Exercise description:
With pictures left out, output exactly the lines from the line holding "You are a GUI" through the end of the data, both included.
※
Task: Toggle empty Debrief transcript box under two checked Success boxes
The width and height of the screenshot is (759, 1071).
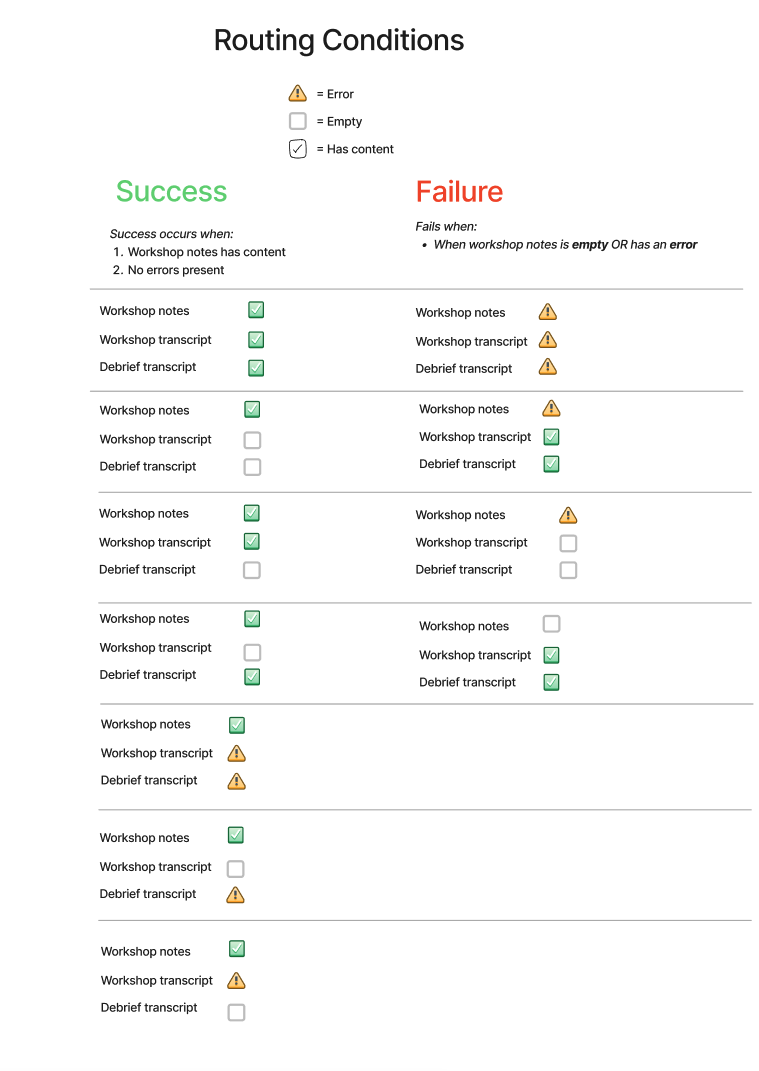Action: (x=251, y=570)
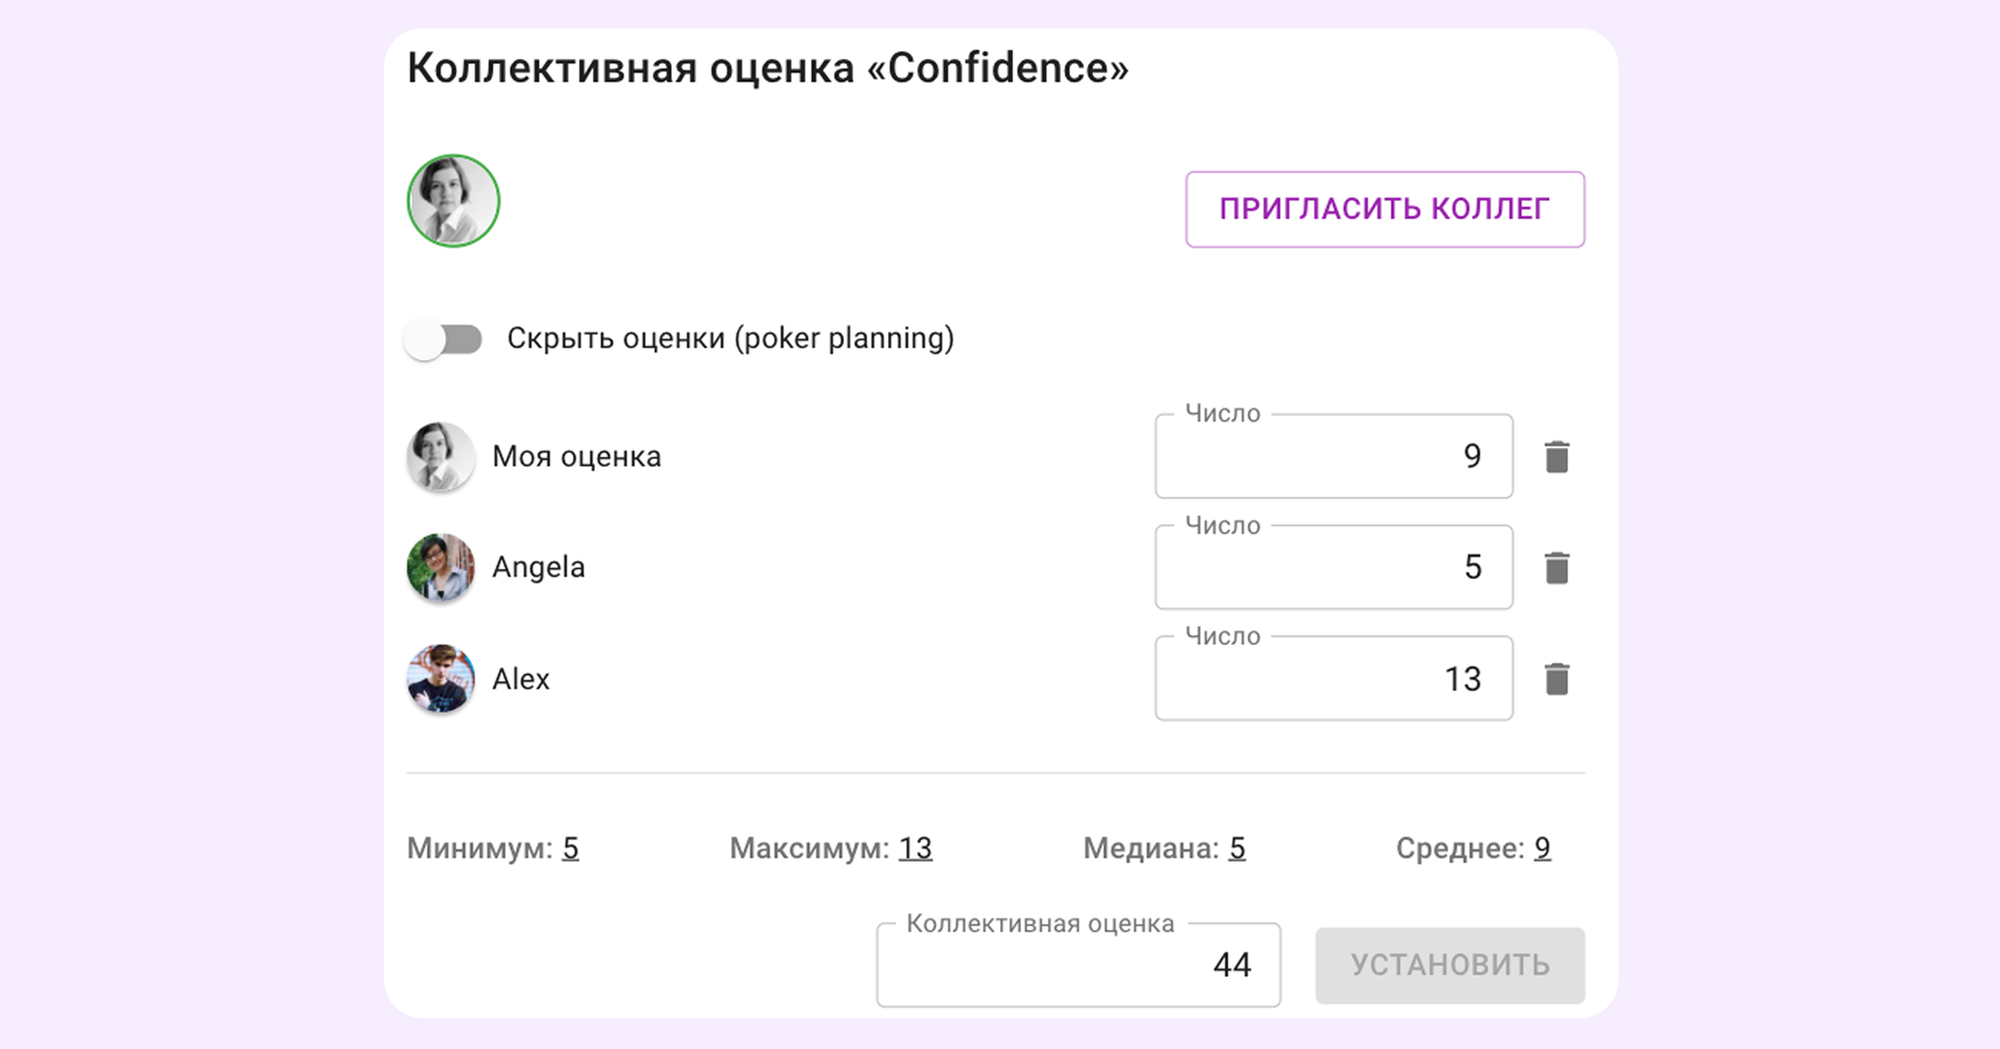Toggle the Скрыть оценки poker planning switch
The width and height of the screenshot is (2000, 1049).
pos(443,339)
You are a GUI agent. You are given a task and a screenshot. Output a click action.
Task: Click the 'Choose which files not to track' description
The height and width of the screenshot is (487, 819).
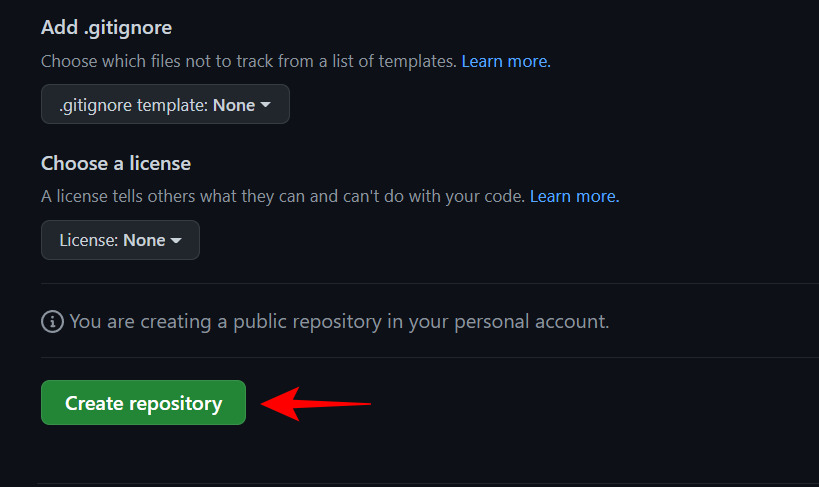pyautogui.click(x=250, y=61)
※
Solution for this exercise:
You are a GUI agent. You are given a task and a screenshot. Output a click action.
Task: Click the 'Choose which files not to track' description
The height and width of the screenshot is (487, 819).
pyautogui.click(x=250, y=61)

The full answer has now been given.